I started thinking about this in the spring, when I read this Ada Limón essay about reentering the world after the pandemic. (Alas, if only.) She writes about asking herself, “What do I need?” and trusting the answer. “All my questions,” she says, “begin in the body.”
Around that same time I was also reading a self-help-y type book, on the recommendation of my sister, who says it changed her life. (She charmingly refers to books like this, of which she has read a few lately, as her “universe books.”) The author writes a lot about claiming your truth, about sinking into an inner space of knowing. I think it is a lovely idea and all, that people hold the answers they need within themselves. But it has never felt natural for me. I can imagine asking, what do I need, and just hearing an echo instead of an answer.

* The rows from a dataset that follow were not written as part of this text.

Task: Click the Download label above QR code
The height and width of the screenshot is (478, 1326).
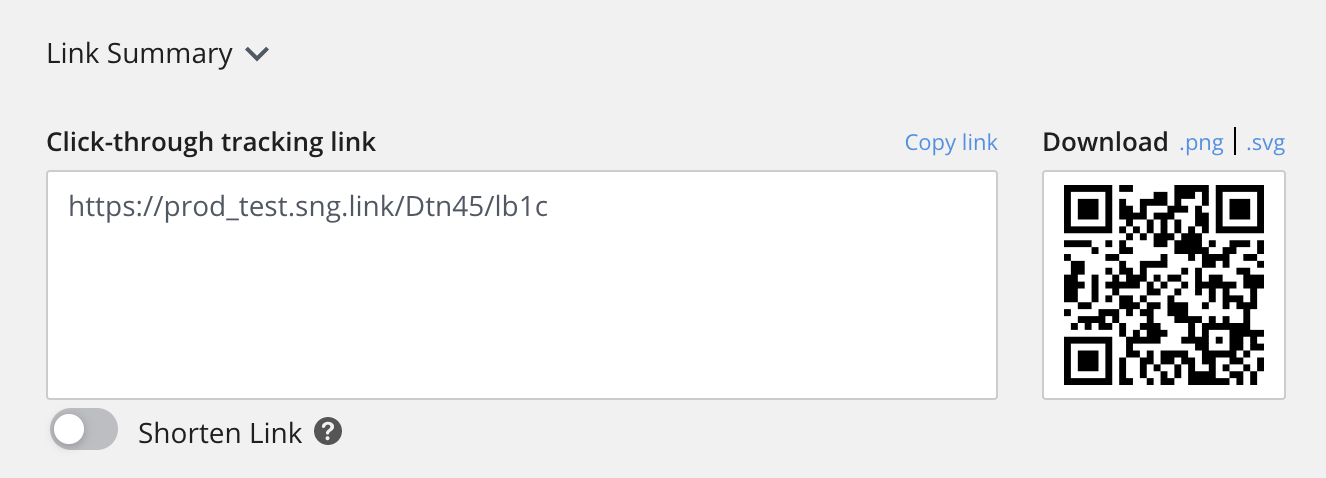Action: pyautogui.click(x=1105, y=142)
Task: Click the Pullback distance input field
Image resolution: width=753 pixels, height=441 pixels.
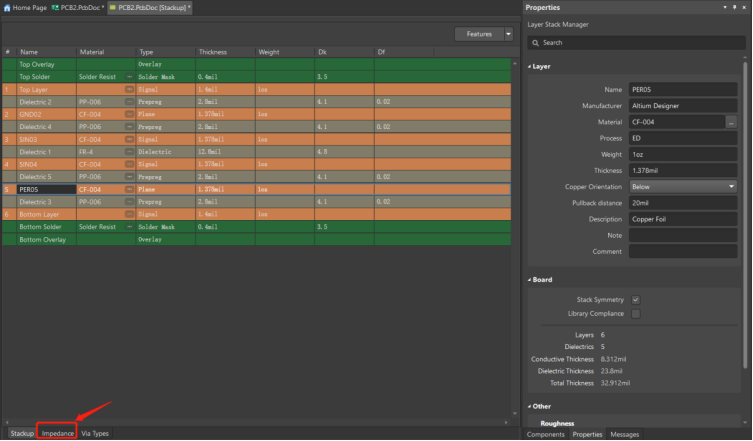Action: pyautogui.click(x=682, y=203)
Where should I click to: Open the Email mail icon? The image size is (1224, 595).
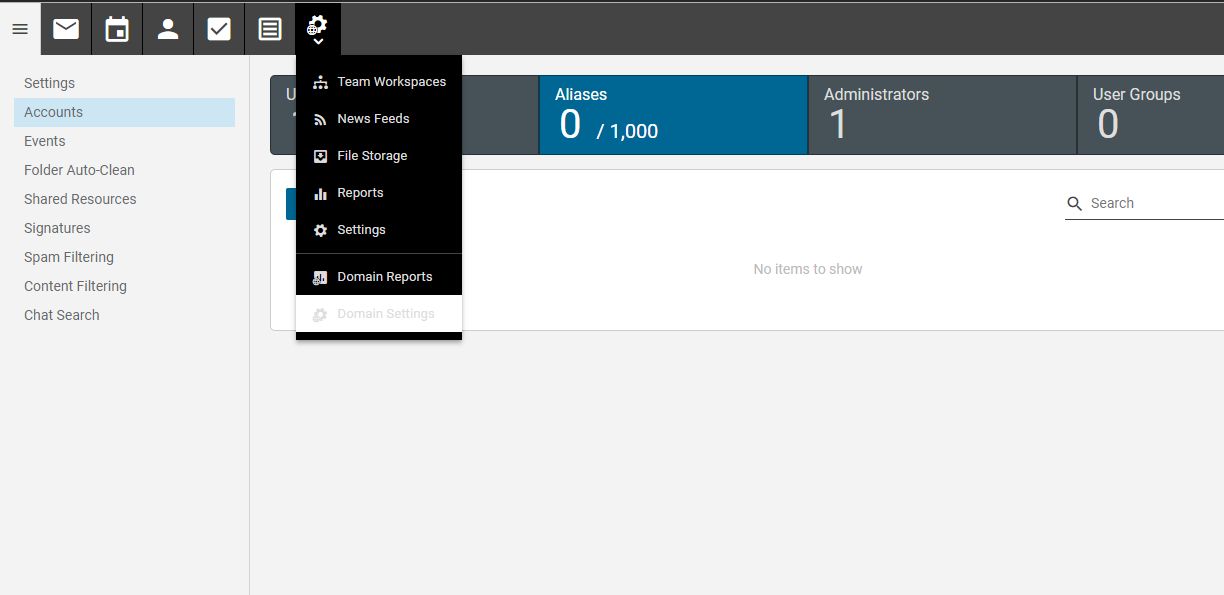(x=66, y=29)
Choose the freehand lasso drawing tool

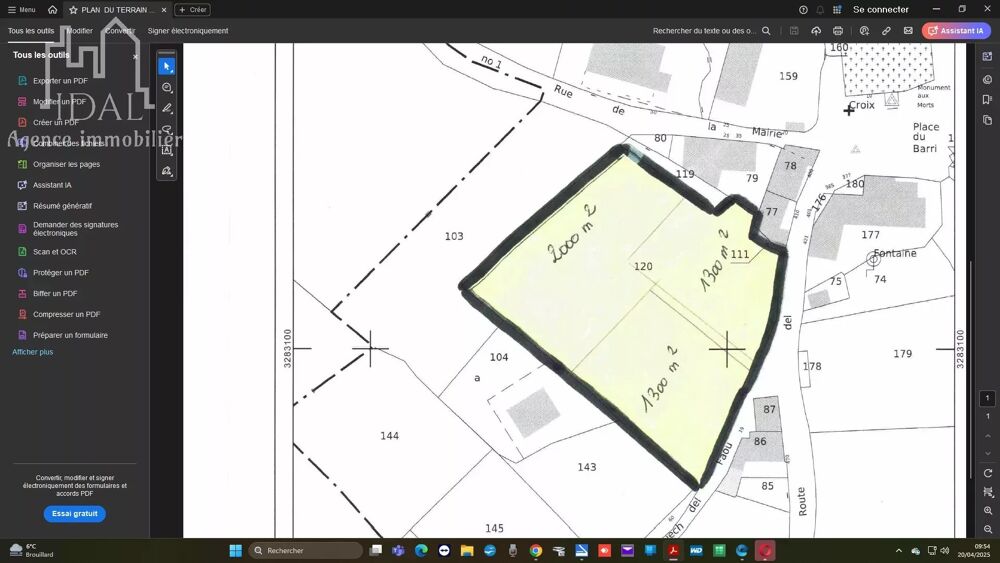pos(166,129)
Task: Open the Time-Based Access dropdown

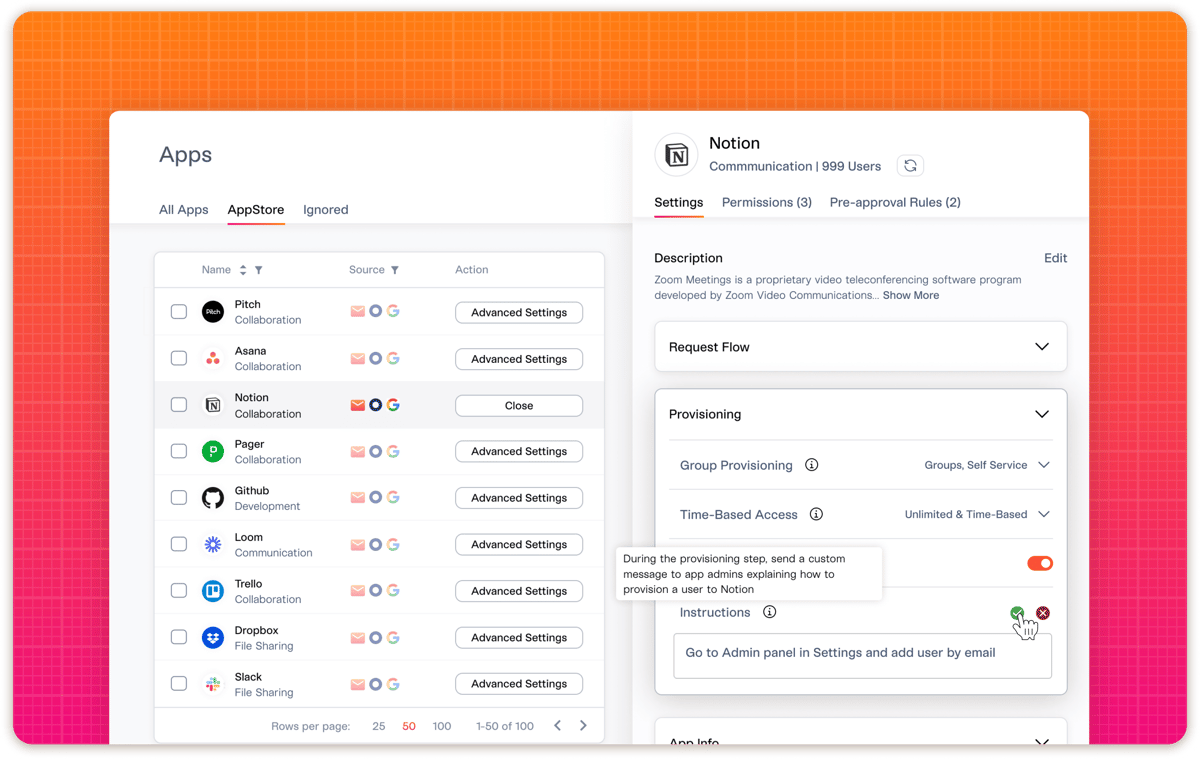Action: click(x=1043, y=514)
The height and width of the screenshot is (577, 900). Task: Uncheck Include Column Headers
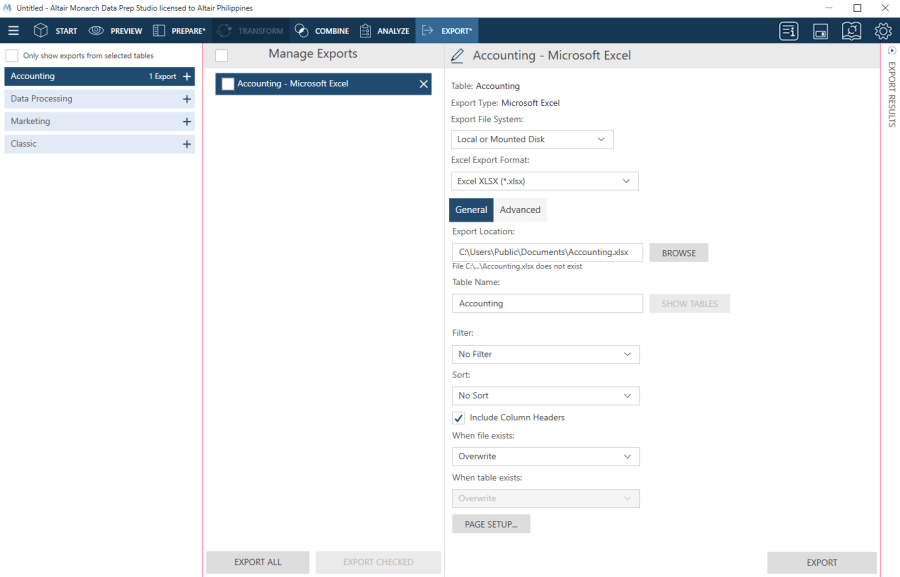coord(459,417)
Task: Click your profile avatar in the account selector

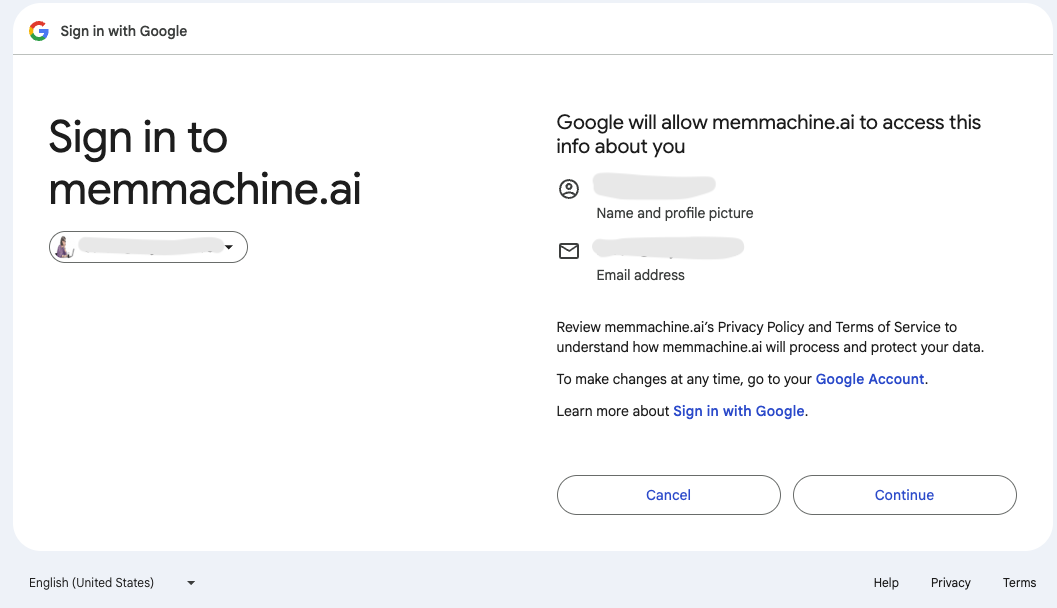Action: click(x=65, y=247)
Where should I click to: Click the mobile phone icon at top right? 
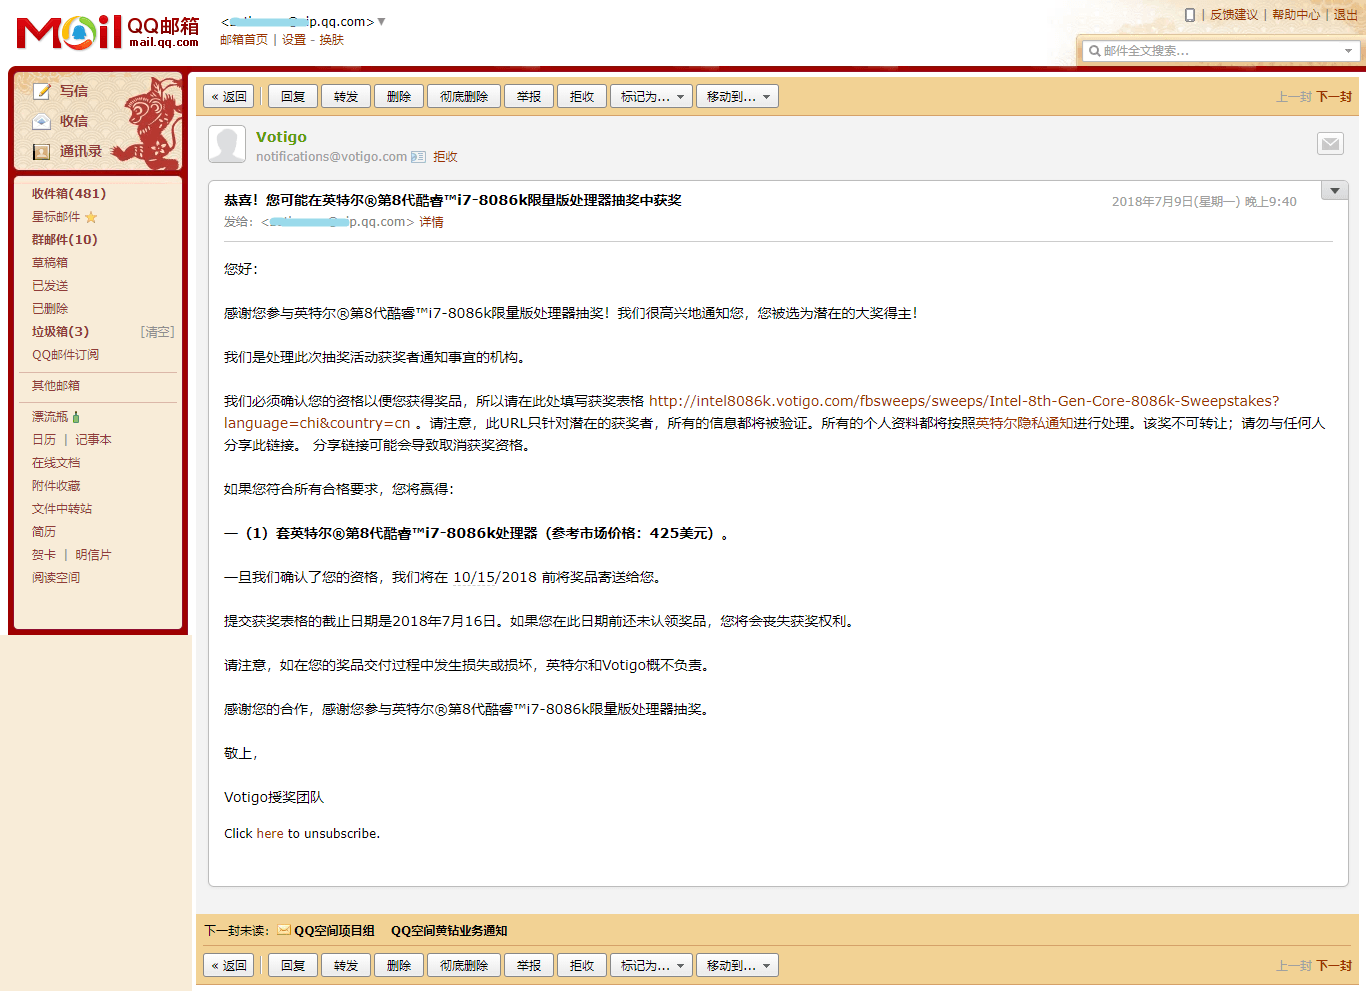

“Most people are afraid,” Ada writes, “if we listened to our bodies, they would lie to us. Who do we trust more? The body or the brain?” And beyond the binary of truth and lies, or of body and brain, there’s so much else to untangle: What’s trusting your gut, and what’s just heeding your anxiety? Or reacting to fear? Or social conditioning? How could we separate out what our intuition is telling us we want from what capitalism or patriarchy says we should want? It’s tempting to think that my truth lives somewhere beyond or beneath those distractions — that if I only got past them, I’d find the real answer, the truth of what I desire, and know what to pursue.
(But there is another way of thinking about this, too: that desire is desire, no matter where it comes from — none more “real” or “legitimate” than another. You could spend time parsing out its root but that won’t change the shape or force of the desire; it might not even change what you do about it. “Now you begin to see the problem with desire: we rarely want the things we should,” one of my favorite scholars of desire once wrote. I don’t think that’s what the universe books are saying, though.)
I was reading an album bio the other day where the artist says her album was, in part, inspired by trying to close a distance she felt from herself. “The writing was kind of born from this desire to get back to an intimacy, or honesty, with myself,” the artist says. (Asking the body what it wants.) I liked that because, in the midst of thinking about intuition, it reminded me of something else I had been pondering. A friend said to me once that I was very honest with myself in writing this newsletter. He meant it as a compliment, though I almost felt like I couldn’t take credit for it: I don’t know how else to be; I couldn’t fool me. But it helped to see this artist positioning being honest with herself as the opposite of feeling distance from herself. Because I know what that distance feels like. Perhaps intuition, rather than (or in addition to?) a set of answers, is just one way of tending to that gap. Even if it mostly contains the echoes of my questions, I suppose it’s still a useful place to start.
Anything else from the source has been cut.